Bersosialisasi dengan Intoleransi Laktosa:
Intoleransi laktosa mempengaruhi lebih dari 30 juta orang dewasa Amerika pada usia 20 tahun . Produk dalam kelompok susu meliputi susu, yogurt, dan keju hingga mentega dan krim. Meski kondisinya umum, menghindari produk susu terbukti sulit saat bersosialisasi.
Isabella Warren adalah seorang mahasiswa yang selalu pergi makan bersama teman-temannya, tetapi dia tidak toleran terhadap laktosa. “Saya baik-baik saja bersosialisasi dengan makanan jika saya merasa nyaman dengan kelompok itu,” tulisnya. “Jika tidak, saya tidak akan makan karena saya tidak suka diperhatikan saat saya makan.”
Dalam survei terhadap 38 partisipan, sebagian besar mengatakan bahwa kondisi mereka telah mempengaruhi kehidupan sosial mereka. Meski jumlahnya cukup tinggi, lebih dari 50 persen peserta mengatakan mereka tidak berobat. Beberapa memiliki rutinitas untuk makan – termasuk mencari menu terlebih dahulu. Dengan tindakan pencegahan seperti itu, banyak yang masih mengalami gejala setelah makan.
Bayangkan setelah meneliti opsi menu, Anda menindaklanjuti dengan pertanyaan untuk server. Seorang peserta yang tidak mau disebutkan namanya menceritakan rutinitasnya meminta daftar bahan karena takut sakit.

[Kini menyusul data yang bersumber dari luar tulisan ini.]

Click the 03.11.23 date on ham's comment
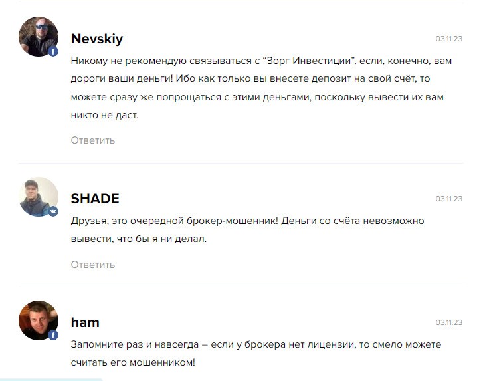483x381 pixels. click(x=449, y=322)
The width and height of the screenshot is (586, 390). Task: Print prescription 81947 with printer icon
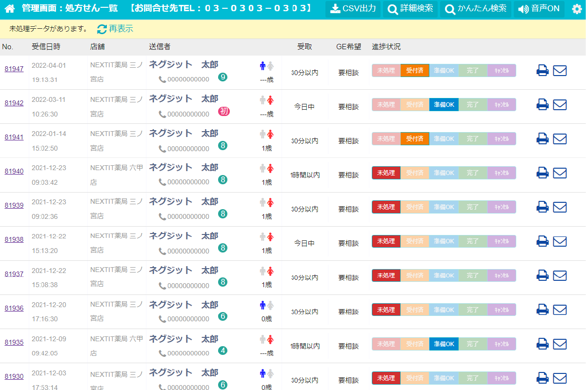(543, 71)
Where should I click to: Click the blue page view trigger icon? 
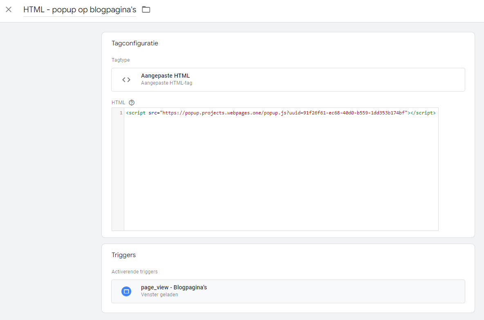(x=126, y=291)
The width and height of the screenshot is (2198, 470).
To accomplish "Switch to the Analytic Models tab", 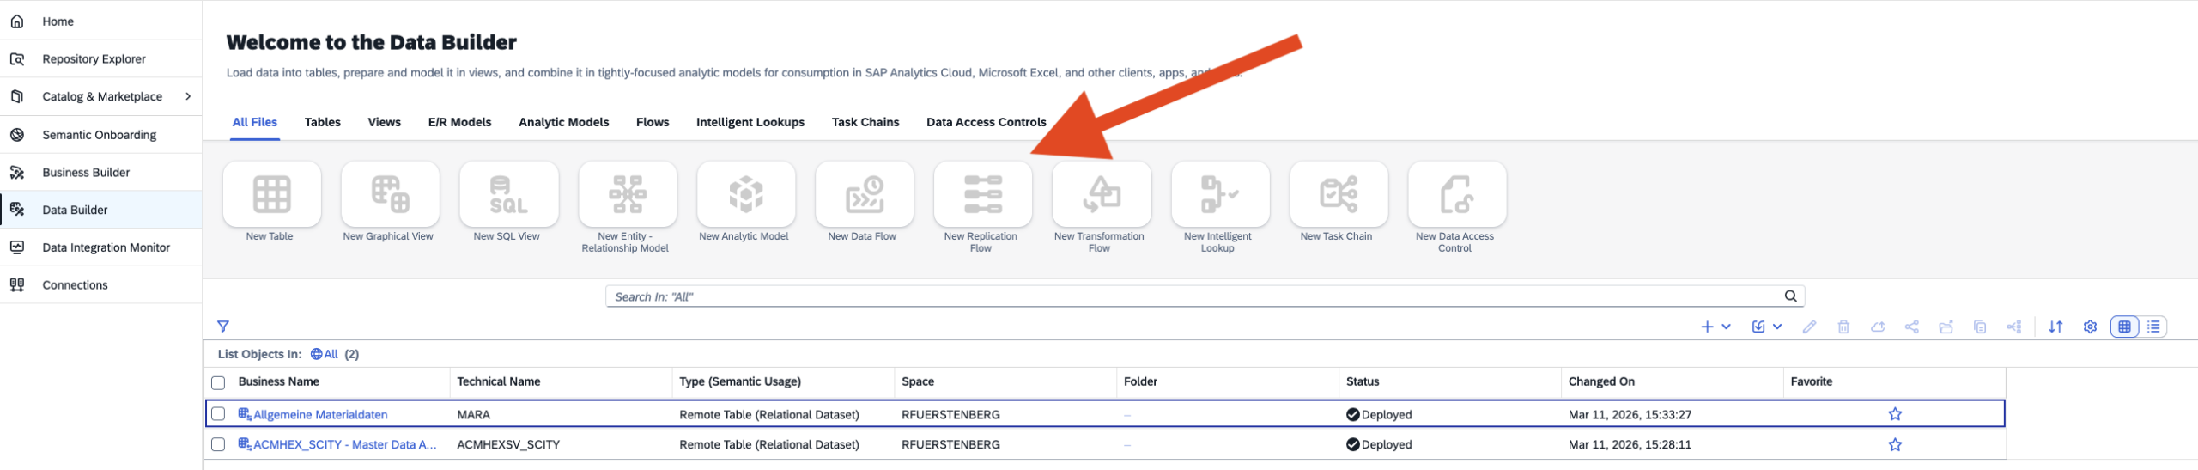I will [563, 122].
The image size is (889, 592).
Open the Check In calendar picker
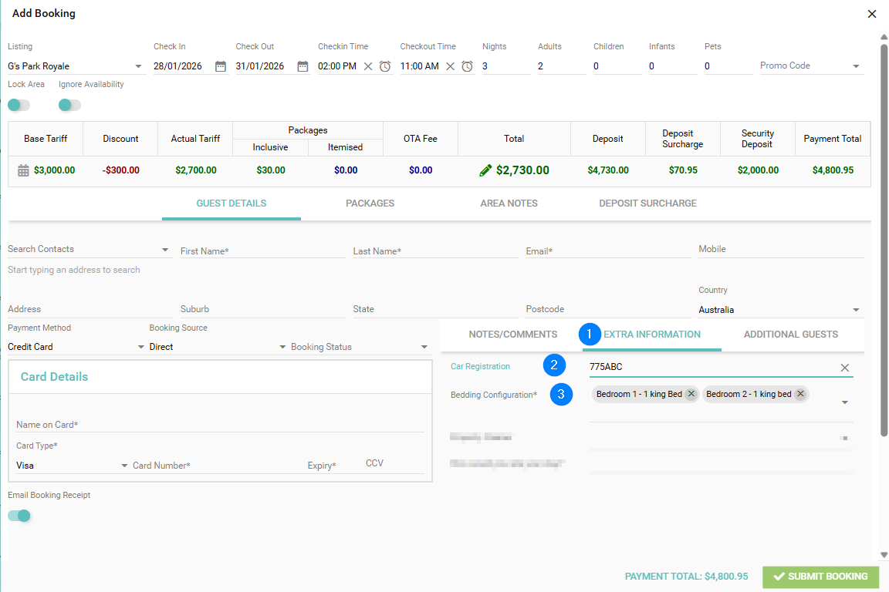[221, 66]
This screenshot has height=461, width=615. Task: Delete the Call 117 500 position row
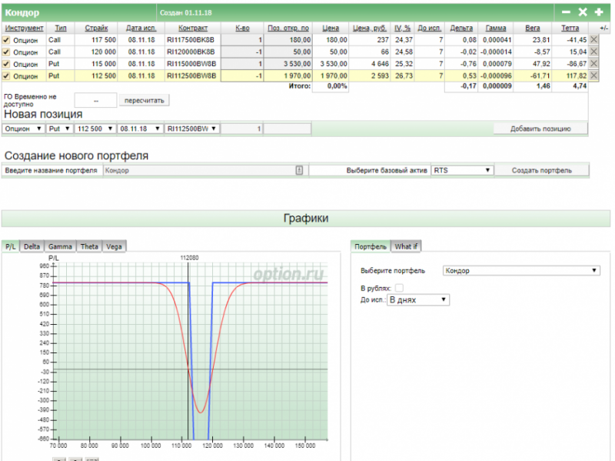tap(593, 39)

"Kemudian jika ada sesuatu yang tercampur dan saya memiliki laktosa apa pun, saya mengalami sakit perut yang parah hingga saya tidak bisa duduk atau berdiri tegak," tulis mereka.
Institut Nasional Diabetes dan Penyakit Pencernaan dan Ginjal menyatakan bahwa makanan yang dipanggang, makanan olahan, daging olahan, dan pengganti makanan berbahan dasar susu mengandung laktosa dalam dosis kecil. Yang juga mengejutkan adalah hal itu dapat ditemukan di beberapa resep dan obat bebas, seperti Viagra.
Singkatnya, 89 persen peserta mengatakan kondisi mereka yang tidak dapat diobati memengaruhi kehidupan mereka sehari-hari. Dengan makan tiga kali sehari, beberapa mengatakan mereka merasa tersisih.
“Saya tidak bisa menikmati banyak makanan yang orang coba bagikan atau nikmati bersama,” tulis peserta survei lainnya.
Terlepas dari seberapa umum intoleransi laktosa, mayoritas orang tidak terdiagnosis oleh profesional medis. 27 dari 38 peserta berbagi bahwa mereka tidak didiagnosis, apalagi minum obat. Obat berkisar dari tablet hingga tetes enzim untuk membantu memecah laktosa. Meski kecil, obatnya bisa meredakan iritabilitas.
“Satu-satunya dampak besar adalah memastikan saya membawa Lactaid ke mana pun saya makan,” tulis peserta lain. “Kadang-kadang saya lupa membawanya, atau saya tidak membawa cukup dan kemudian saya harus memperhatikan apa yang saya makan.”
Meskipun beberapa peserta membawa obat-obatan, gejalanya muncul setelah berbagi makanan. Obat bervariasi dari orang ke orang dan kadang-kadang tidak bekerja sama sekali.
“Saya menghindari makanan jika berada di sekitar orang baru,” tulis salah satu peserta. “Kalau tidak, saya hanya tahu saya akan mengalami gas dan diare yang mengerikan. Sungguh menyebalkan harus merencanakan aktivitas saya seputar masalah ini. Saya telah mencoba enzim pencernaan tetapi hanya membuat saya sembelit dan sengsara. Saya sangat terbiasa sakit sehingga rasanya normal secara pencernaan.